I find it interesting that the pundits who spend lots of time obsessing over Tesla's proposed Gigafactory have yet to mention what I think is the key reason the Tesla Gigafactory is vital to the ongoing health of the company. I have not found one expert who has brought it up. No one from the automotive press. No one from the financial or technology press. No one from the general press. I'll admit it's possible that I may have missed somebody, but with all of the articles I have read so far on Tesla you would think others writing about the company would have quickly picked it up?

It seems pretty obvious to me. Am I the one missing something or are they? Here's what I think regarding the need for Tesla to invest in its own battery factory.

Several year's from now there will be on the road a good number of eight-year old Tesla Model S vehicles with well over 100,000 miles on them. Many will be running perfectly, but for most their aging batteries will have lost at least some efficiency. As the cars get a little older they will lose significant efficiency and at some point those batteries will be due for replacement.

If it costs $25,000 to replace those batteries it will crush the resale of older Tesla cars. It would also kill the residual value of those cars, critical when you lease a new Tesla.

I'm not saying that $25K is the present price for a new Tesla battery pack. I don't know what it costs and since all Teslas Model S cars are still under warranty the company has no reason to reveal that cost, at least not yet. I just know that if it is too expensive few will want to pour that much money into an old car. We do know that the battery pack on the Tesla Roadster is $40K, but it is not a fair comparison as the Roadster was not a mass produced car so efficiencies of scale did not apply to it.

Companies like Panasonic, who supply Tesla batteries today, produce according to short term need and mid-term projections. If Tesla continues to outsource battery production they have to be spot on with those projections or else they will be left with either an over-supply of batteries or, worse, a critical shortage. Furthermore, third party companies may have reason to keep battery prices higher for a longer period, because it serves their financial self-interest. Conservative forcasting that reduces risk for the supplier could easily increase the risk for Tesla.

It's All About Risk Control

I think Tesla is building the Gigafactory, because it decided it needs to reduce a significant cost/price risk. More important, they need to take control as opposed to chancing it to the whims of the battery makers. Battery replacement for older Teslas could be a lucrative side business if the retail price is relatively reasonable for a car that, on average, is coming off the production line around the $90K range. But if the cost of battery production is so high that the retail price offers little incentive to replace them....

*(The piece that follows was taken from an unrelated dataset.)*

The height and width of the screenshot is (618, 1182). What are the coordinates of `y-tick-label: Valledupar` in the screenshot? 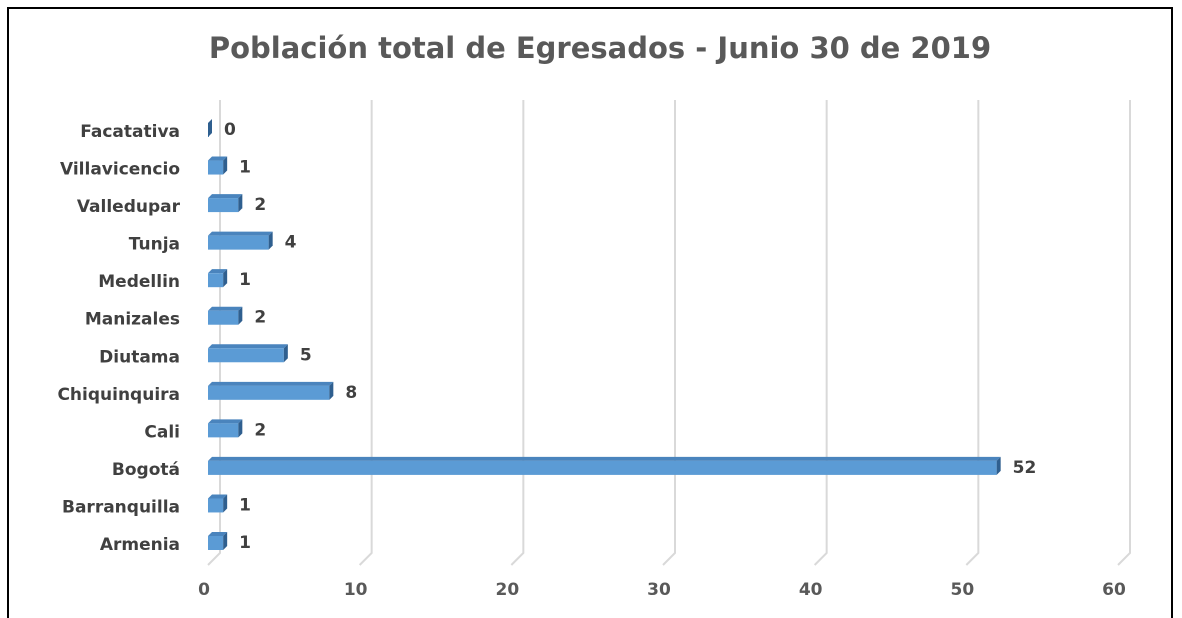 It's located at (129, 207).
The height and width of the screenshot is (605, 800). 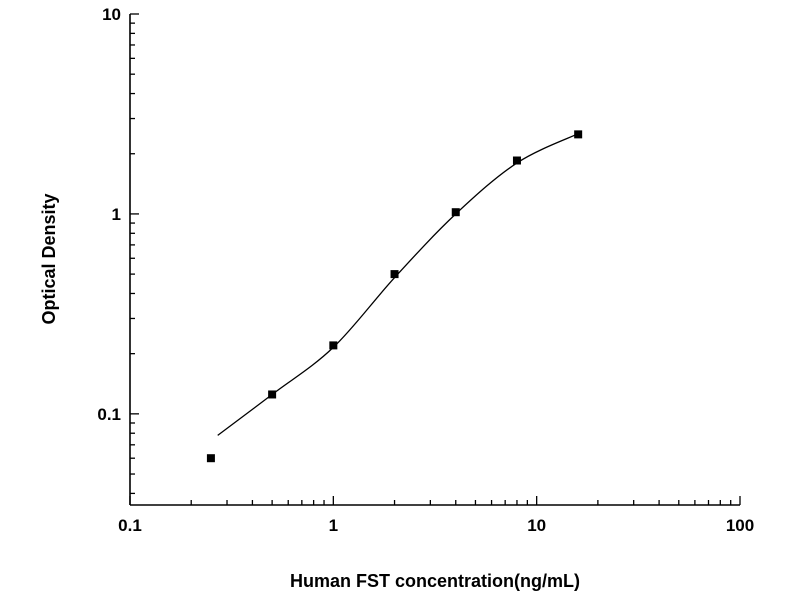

Tesla wants to avoid battery replacement sticker shock when the eight year, 125,000 mile warranties on the original batteries start to expire. Building a battery factory from the ground up takes years. But, Tesla has to build more than just a battery factory.

Tesla has to reduce battery costs dramatically over a relatively short period of time. The Gigafactory must also be a research facility; a well endowed one that will not only come up with breakthroughs in technology, but then move those breakthroughs swiftly into Tesla automobiles. Panasonic is a partner in this endeavor as much for its expertise than its cash. Tesla has already put over 25,000 Model S sedans on the road. A decade from now there will be a lot of cars that will need a battery refresh. The lower the production costs for replacement batteries, the bigger the potential payday for both Panasonic and Tesla.

The question going forward is this: what will the market bear to replace the batteries on a aging electric luxury car? What will a nine-year old Tesla Model S with 110,000 miles on it be worth with perfectly functioning batteries? What will it be worth if the batteries need replacement?

I would like to point out here that even if old Tesla batteries lose half of their original 245 mile range, as a used vehicle it will still function fine as a commuter car for someone who travels 30 miles to work each way. As long as they remember to charge the vehicle every night (and have another car in the household for those long trips) they will stay well below the reduced 120 mile range. Still, good ol' chemistry and the breakdown of compounds will necessitate a replacement at some point. What is the used Tesla car buyer willing to pay for a battery replacement?

This is why Tesla is in a race to reduce battery costs. They need to keep their cars on the road as long as possible so resale values stay high and lease prices stay within reason. With only one moving part in the electric motor and no need for an exhaust system, lubrication system, fuel system, or cooling system there is a lot less to go wrong with a Tesla when compared to conventional automobiles. Theoretically, this aluminum clad, non-rusting vehicle can remain on the road for a very long time.

One last note. If Tesla succeeds with its Gigafactory it will most likely have the battery replacement market for its cars all to itself. That's because any non-OEM battery suppliers would need to have a Gigafactory of their own to competitively price.